Following an in-depth examination of the safe systems of work that my employer had in place, and an exhaustive look at how I went about managing the safety of myself and others, and to see if I had complied with the requirements of my employers safe systems of work, no blame was apportioned to either my employer or myself.

The DPI found that I had extensive knowledge of the dangers of fluids under pressure (I have been working with draglines and high-pressure systems since 1969) and had explained the hazards to the person working with me. Even though I had assessed the risk of grease under pressure, I was caught out; my injury was simply a matter of being in the ‘line of fire’ when it all went wrong.

The reason the grease nipple and the grease were fired out at such high velocity was due to the fact there was a large quantity of air compressed and grease in the sheave under 4,200 psi of pressure.

The aftermath

When I returned to work I was challenged by my general manager to put together a toolbox talk that would inform others about the dangers of working with high-pressure fluids. This talk has now grown into a presentation that lasts more than an hour.

Not only do I talk about the hazards of hydraulics and hydraulic tooling, I also stress the dangers of high-pressure water blasters, compressed air and now the increased dangers to mechanics from high-pressure common-rail fuel systems.

We are currently running systems at up to 19,000 psi in our mining fleet, but perhaps even more frightening is the fact that most popular light-vehicle common-rail engines run at around 28,000 psi in the fuel rail.

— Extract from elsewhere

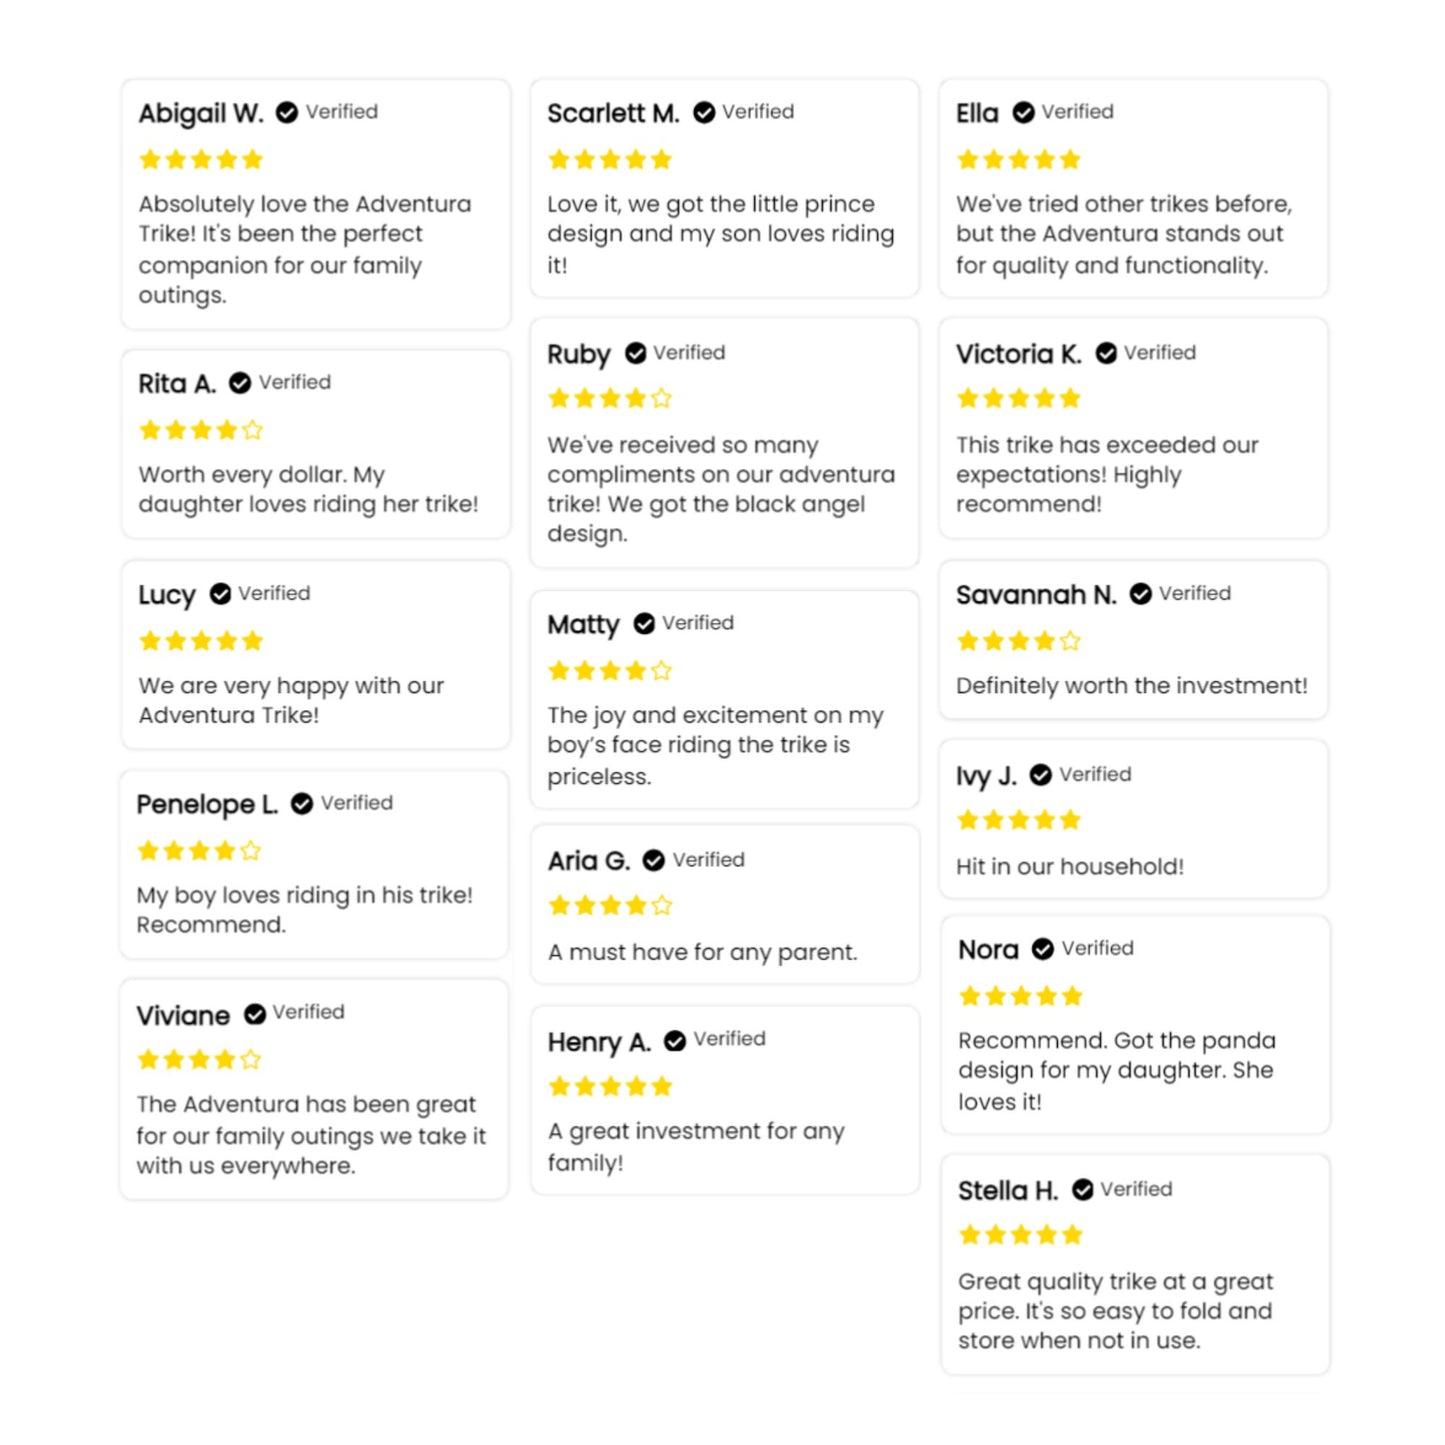Click the Verified label next to Ivy J.
The height and width of the screenshot is (1445, 1445).
(x=1095, y=775)
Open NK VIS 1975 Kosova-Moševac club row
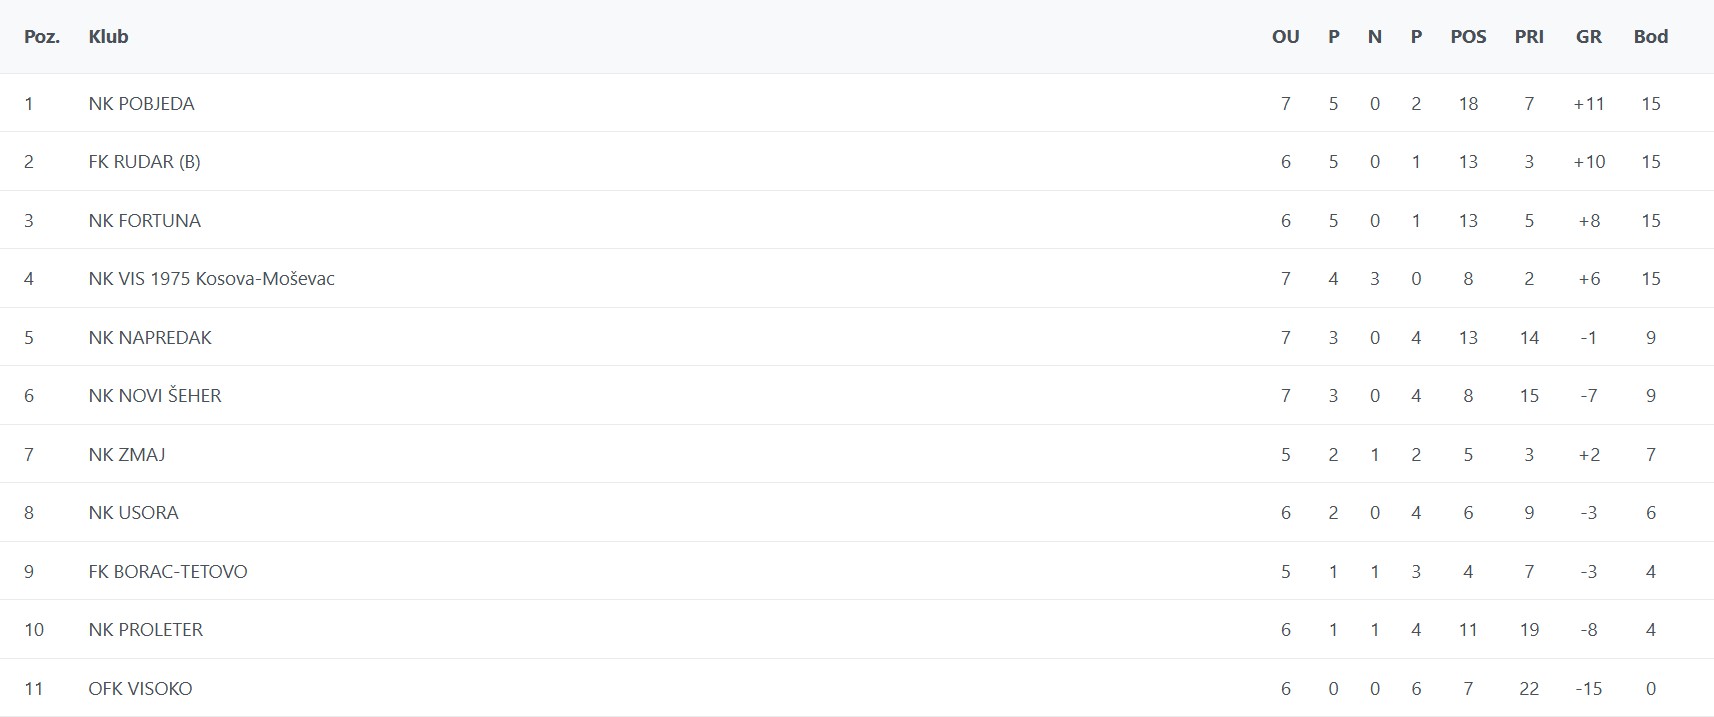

Most mechanics in service centres have no idea of the hazards or the potential for injury.

On 30 July 2004 I kissed my wife goodbye at 6.00pm. Seven hours later, at 1.00am on 31 July, my wife and two children had to rush to the local hospital where they saw me lying on a gurney, covered in blood and grease, not knowing if I was going to live or die. Seven years later, that moment still impacts on my now 17-year-old daughter.

†: The Institute of Quarrying’s Caernarfon Award is presented annually for the best paper given at an Institute event anywhere in the world and which is adjudged to have contributed the most to the advancement of some aspect of the industry.